Genealogia do racismo
BERNARDO ESTEVES
Geneticista sustenta que “cada homem é uma raça”
Humanidade sem raças?
Sergio Danilo Pena
PUBLIFOLHA
72 p., R$ 12,90
O geneticista Sergio Danilo Pena, professor da Universidade Federal de Minas Gerais, tem se destacado por promover na esfera pública uma campanha de combate ao uso do conceito de raças humanas. Como essa noção não tem qualquer fundamento biológico, defende ele, é preciso que a sociedade supere a divisão da humanidade em raças e adote um novo paradigma para pensar a diversidade humana.
Sergio Pena tem sustentado esse ponto de vista de forma recorrente em conferências proferidas em todo o país, em artigos publicados na imprensa e nas colunas que assina mensalmente na Ciência Hoje On-line.
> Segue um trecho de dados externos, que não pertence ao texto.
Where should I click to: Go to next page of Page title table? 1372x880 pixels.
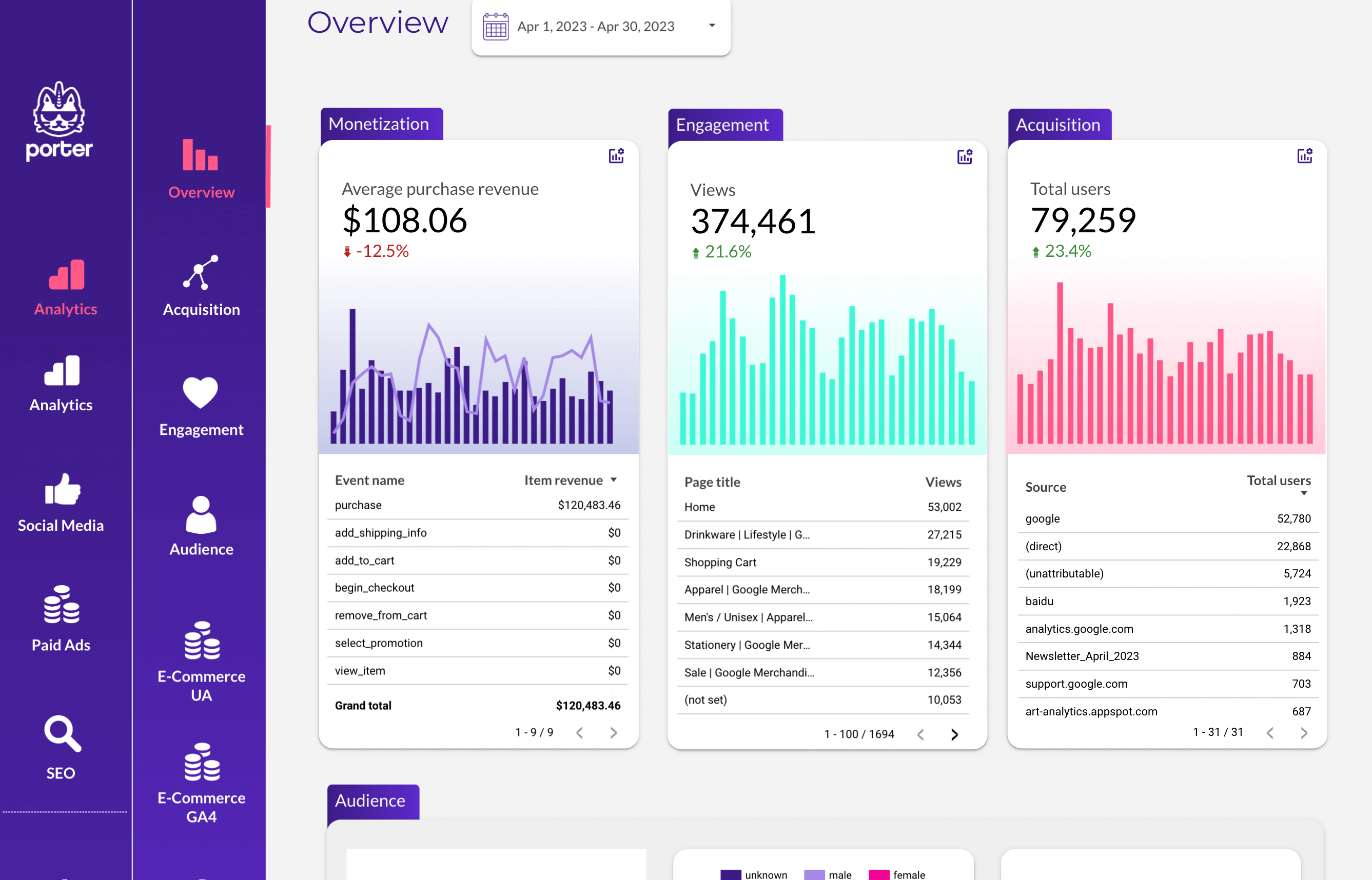click(x=954, y=734)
Por fim, sistematizou seus argumentos neste livro.
Para levar a cabo seu objetivo – a busca de uma sociedade desracializada e que valorize a singularidade de cada indivíduo –, o autor se dedica primeiramente a mostrar que o conceito de raças humanas, por mais enraizado que pareça na mente de muitos, é uma construção histórica relativamente recente.
Pena atribui ao naturalista sueco Carl Linnaeus a primeira divisão taxonômica da espécie humana registrada na literatura científica, no final do século 18. Mas o racismo não foi inaugurado por essa classificação – na verdade, ela cristalizou um preconceito latente na sociedade, tendo servido para legitimar a escravidão e outras injustiças históricas.
A genealogia do racismo traçada pelo autor mostra que, desde sua formulação original, o conceito de raças passou por diferentes roupagens.
Racismo científico
O modelo de Linnaeus, que dividia a humanidade em quatro grandes tipos, foi sucedido pelo “racismo científico” preponderante no século 19, fundamentado em grande parte em uma nova classificação proposta pelo antropólogo alemão Johann Friedrich Blumenbach.
Na segunda metade do século 20, ganhou força o conceito de populações para explicar a variabilidade da espécie humana. No entanto, essa proposta não resolvia o problema original e perpetuava o conceito de raças – tratava-se, no fundo, de um “modelo populacional de raças”, conforme a formulação de Sergio Pena.
Ao revelar que a noção de raças não é senão uma invenção conceitual, o autor mostra como é urgente “desinventá-la”, para retomar o neologismo de Chico Buarque. Para tanto, ele recorre a achados recentes da biologia que mostram que nada no genoma humano justifica a divisão da nossa espécie em raças. Ele cita, por exemplo, um estudo do geneticista norte-americano Bruce Lewontin, que mostrou que há mais variabilidade genética entre os indivíduos de uma mesma população do que entre diferentes populações. Se a humanidade fosse praticamente extinta e fosse poupado apenas um pequeno grupo, a maior parte do patrimônio genético humano estaria preservada no genoma desses indivíduos.
Diante desses sucessivos golpes da biologia contra o conceito de raças, o geneticista afirma que a única divisão cabível da humanidade é em 6 bilhões de indivíduos – “cada homem é uma raça”, para retomar o título de uma obra do escritor moçambicano Mia Couto citada por Pena. Esse é o princípio norteador do paradigma que propõe para superar a noção de raças, que denomina como “modelo genômico/individual”.
Pena é um pesquisador plenamente gabaritado para levantar essa bandeira – seu grupo de pesquisa tem se destacado por importantes trabalhos sobre diversidade genômica e sobre o perfil genético da população brasileira. A essa bagagem teórica, acrescente-se sua facilidade em transitar em diferentes áreas do saber. Ao longo do livro, Pena não se refugia nas ciências biológicas e busca referências na história, na filosofia, na antropologia e em outras áreas, com uma versatilidade cada vez mais escassa numa era de especialização científica.
Pena tem ainda o dom de uma prosa fluida, eloquente e saborosa. Seu texto é tão elegante quanto sucinto e pode ser lido de uma só vez. Sua relevância, no entanto, é inversamente proporcional ao tamanho: o livro reúne argumentos essenciais para a discussão da questão racial no Brasil de hoje.